Así llegó diciembre y se acabó el primer semestre. Tenía una amiga a quien le pedí que fuera a ver las notas finales de cálculo y me dijera la mía por teléfono. (En aquel entonces ponían las notas en una hoja pegada a la puerta del aula, por lo cual todo el mundo se enteraba de la que habían sacado los demás.) Mi amiga me llamó y soltó la noticia sin preámbulos:

—Tere, pato para las dos.

Pato tuve también en álgebra. Si pasé geometría raspando fue porque el muchacho que se sentaba al lado mío me hizo el favor de soplarme las respuestas que se podían soplar.

Pasillo de la Facultad. Foto tomada del grupo de Facebook Facultad de Matemática y Computación – Universidad de La Habana

A buen fin no hay mal principio

En enero de 1985 pedí “baja médica.” Le dije a una psicóloga del Policlínico Van Troy que me sentía muy nerviosa y no podía dormir, lo que por otra parte era verdad, y la mujer me dio un certificado de seis meses por enfermedad.

Los seis meses me los pasé estudiando para el examen de ingreso a la licenciatura en inglés, que empecé en el 85 y terminé, con sello de oro, en el 90. Allí sí que la pasé bien porque, entre la literatura y la lingüística, estaba en mi salsa. De patitos, por suerte, nananina.

Ahora, algo bueno ocurrió como resultado de los suspensos. Mientras estudiaba en el pre, yo había empollona y «nerdy» hasta decir ya está bueno, y no tenía mucha relación con mis compañeros de escuela. ¡Claro, si me pasaba el día con la nariz metida entre los libros! El desastre de cibernética me llevó a tener más amistades… sobre todo entre los no empollones, que resultaron mucho más divertidos que los nerditos como había sido yo.

Por otro lado, gracias a mi conocimiento del inglés, no sufrí ni un rozamiento del tan mentado choque cultural al llegar a Estados Unidos. Y he podido escribir mis novelas muy panchamente en dos idiomas. De modo que lo que mal empieza…a veces bien acaba, ¿verdad?

Dios escribe derecho con renglones torcidos

En resumidas cuentas, Samuel y Cara de Cumpleaños, a quienes que deseé la peor de las suertes posibles, me hicieron un favor. Haber aprobado el primer año de cibernética (con malas notas, por supuesto) me habría retrasado, si no impedido por completo, el comenzar una carrera para la que sí tenía aptitudes.

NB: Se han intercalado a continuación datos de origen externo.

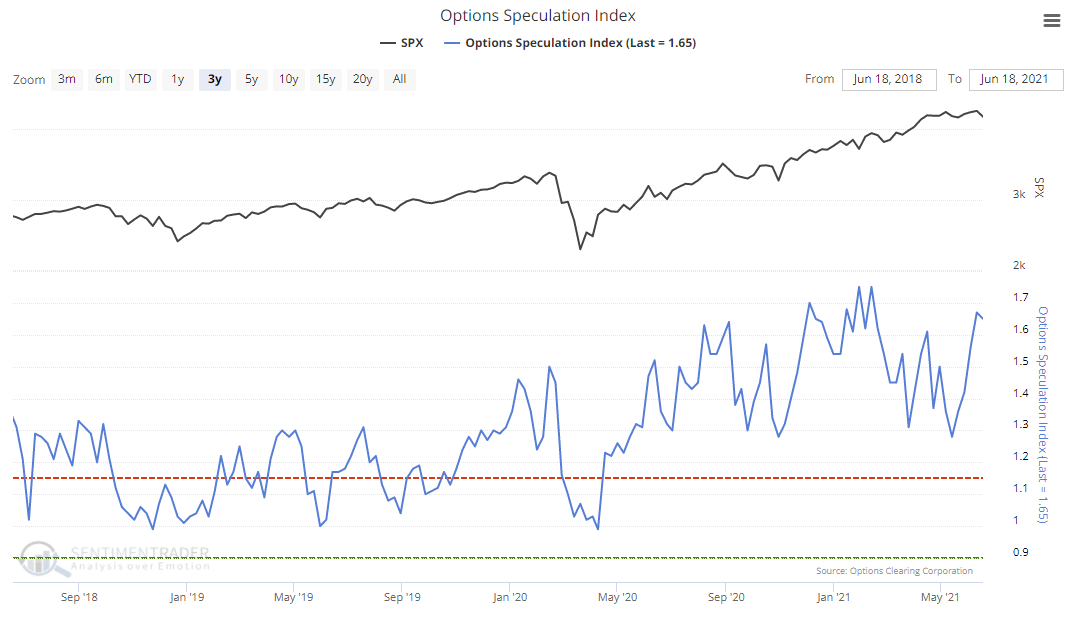
Task: Click the Options Clearing Corporation source credit
Action: click(x=894, y=571)
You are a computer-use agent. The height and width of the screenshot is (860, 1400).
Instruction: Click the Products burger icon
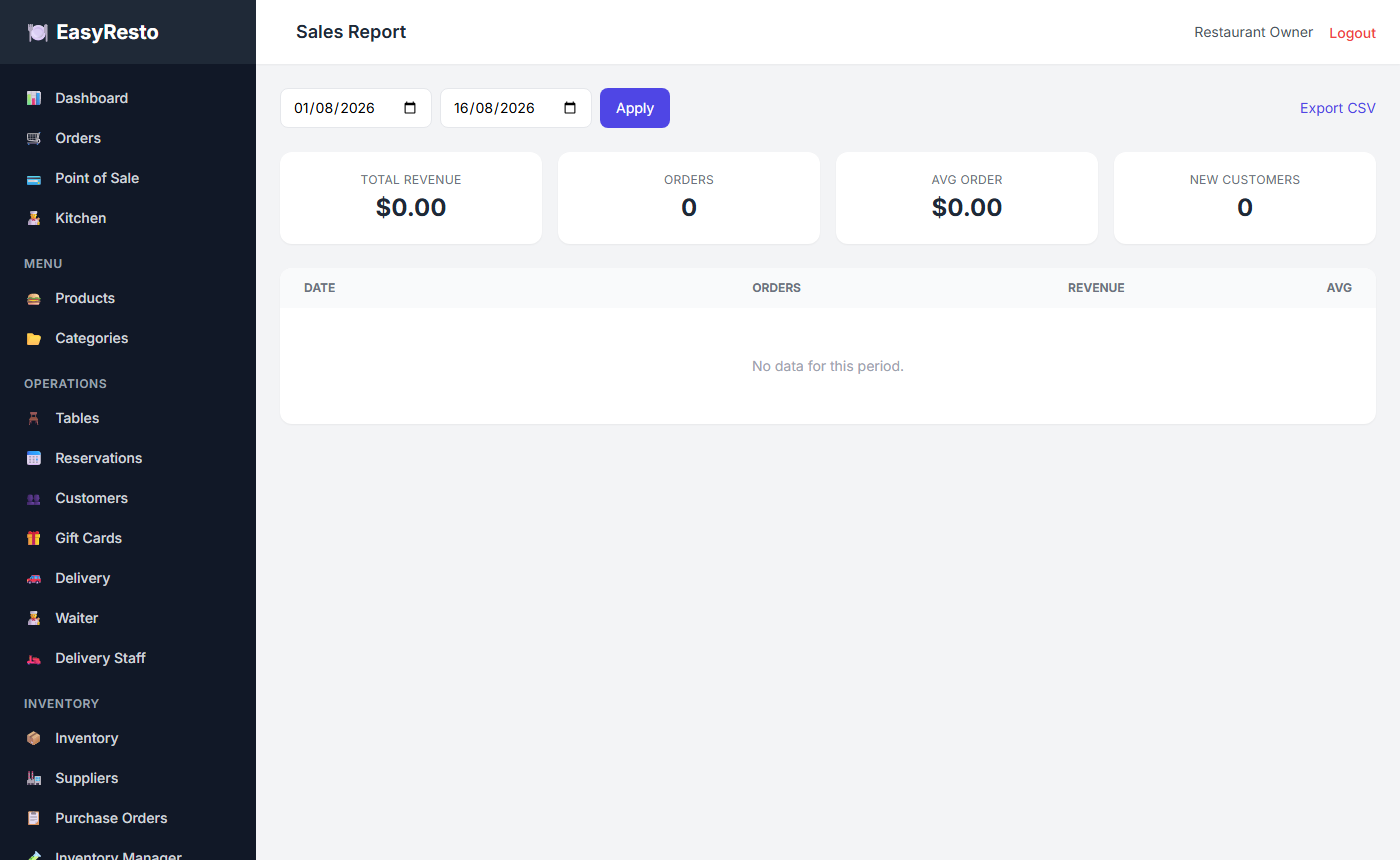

Nunca habría sido una buena matemática, ni siquiera una de tercera categoría, porque mi cerebrito no funciona en variables y números (reales o imaginarios). Así que aquellos profes fueron ángeles clandestinos, que me cerraron el paso a un callejón sin salida porque sabían que me esperaba otro camino mucho más amplio y despejado unas cuantas cuadras después.

De modo que, si algo te está saliendo mal en este momento, o no como querrías que saliera, acuérdate de que puedes estar leyendo, sin darte cuenta, los renglones torcidos de Dios.